Ayetin ilk kısmı bir eylemden ve bu eylemi kimin yaptığından bahsetmektedir, ikinci kısım ise bu eylemin sonucunu ve bu sonucu yararlanacakların kimler olduklarını bize açıklamaktadır. Bu eylem neydi? Tanrı’nın bizim için kendi Oğlu’nu vermesi, günahı hiç tatmamış olan Mesih’in bizim uğrumuza günahla eşit sayılması. Bu eylemin sonucu neydi? Neden Tanrı bunu yaptı? Bu soruya verilebilecek cevap, O’nun sayesinde Tanrı’nın doğruluğu olabilelim olacaktır. Bizlerin doğruluğumuz, kendi yaptığımız işlere değil, tamamen Mesih’in tamamlanmış olan işine dayanmaktadır. O gerekli olan her şeyi yerine getirmiştir. O bizim uğrumuza kendisini vererek bizlerin doğru olmasını sağlamıştır. Ayrıca Mesih’in yaptığı bu eylem tamamlanmış olduğundan dolayı bizim doğruluğumuz da tamamlanmıştır. Doğruluğumuz bütünüyle sağlanmıştır.

Tekrardan Romalılar 8:29-30’un bize söylediği gibi:

Romalılar 8:29-30
“Çünkü Tanrı önceden bildiği kişileri Oğlu'nun benzerliğine dönüştürmek üzere önceden belirledi. Öyle ki, Oğul birçok kardeş arasında ilk doğan olsun. Tanrı önceden belirlediği kişileri çağırdı, çağırdıklarını akladı ve akladıklarını yüceltti.“

Bizi aklayan kimdir? Bizi doğru kılan kimdir? İyi işlerimizle bizler değil, sadece Tanrı’dır. Burada geçmiş zaman ekinin kullanıldığına dikkat edin. Söz, ‘akladıklarını’ demektedir. Bizim aklanmamız gerçekleşip bitmiş bir şeydi. Aklanmamız ne her gün davranışlarımıza göre adım adım gerçekleştirilen bir şey ne de her gün işlerimizin hak ettiği değerlendirmeye göre verilen bir şeydir. Tam tersine, bize İsa’nın sağladığı kurban aracılığıyla armağan olarak sağlanmış ve O’na Tanrı Oğlu olarak iman eden herkese karşılıksız olarak verilmektedir. İsa’nın Mesih, Tanrı’nın Oğlu olduğuna iman ediyor musun?

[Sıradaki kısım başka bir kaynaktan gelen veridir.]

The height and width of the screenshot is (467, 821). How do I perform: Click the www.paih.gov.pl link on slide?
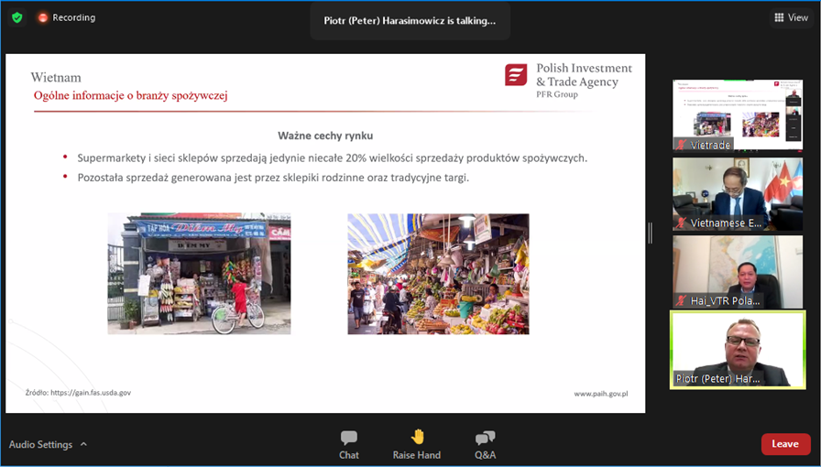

Eğer bu soruya yanıtın evet ise Tanrı’dan doğmuş bir kişi olarak Tanrı’nın çocuğusun demektir. İşlerine dayanmaksızın Tanrı’nın önünde kurtulmuş ve aklanmış olarak durmakta ve bütün bunlara ŞİMDİ sahip olmaktasın!

1 Yuhanna 5:1
"İsa'nın Mesih olduğuna inanan herkes Tanrı'dan doğmuştur. Baba'yı seven O'ndan doğmuş olanı da sever." Romalılar 10: 9 -10 ‘İsa'nın Rab olduğunu ağzınla açıkça söyler ve Tanrı'nın O'nu ölümden dirilttiğine yürekten iman edersen, kurtulacaksın. Çünkü insan yürekten iman ederek aklanır, imanını ağzıyla açıklayarak kurtulur.

Yuhanna 1: 12-13
“Kendisini kabul edip adına iman edenlerin hepsine Tanrı'nın çocukları olma hakkını verdi. Onlar ne kandan, ne beden ne de insan isteğinden doğdular; tersine, Tanrı'dan doğdular.”

Galatyalılar 3: 26
“Çünkü Mesih İsa'ya imanla hepiniz Tanrı'nın çocuklarısınız”.

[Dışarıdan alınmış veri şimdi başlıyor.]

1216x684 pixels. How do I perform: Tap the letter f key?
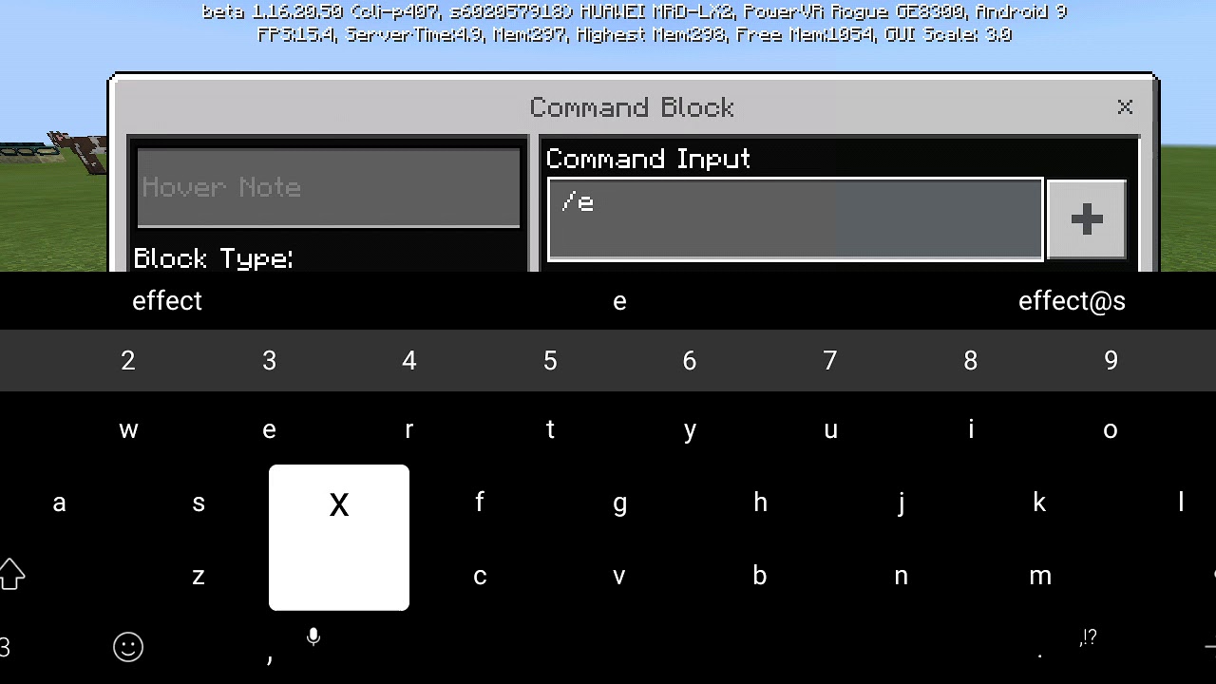480,503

Özetlememiz gerekirse: Bizler Tanrı’nın önünde işlerimiz olmaksızın otomatik olarak iman ettiğimiz anda doğru kılınmış oluyoruz. Bu nedenle eğer kendimizi suçlu ve yargılanması gereken bir kişi olarak hissettiğimizde bizi suçlayanın Tanrı’nın OLMADIĞINI bilmemiz gerekmektedir. Bu cümleyi okuduğumuz aynı anda, şu anda Tanrı’nın doğruluğuyuz. O bizi doğru kıldı. Bu nedenle suçlanma hissine hayatımızda herhangi bir yer yoktur. Tabii ki bu, hiç hata yapmadığımız anlamına gelmez. Bu noktadan anlamamız gereken hatalarımızın sonucunun asla yargılanma olmaması gerektiğidir. Gerçek cevap bu hatalarımızı Rab’be itiraf etmek, düşünüşümüzü yenilemek ve yola devam etmektir.

Anastasios Kioulachoglu

Türkçe: Zuhal Czuri, Yuce Kabakci (Christian-translation.com)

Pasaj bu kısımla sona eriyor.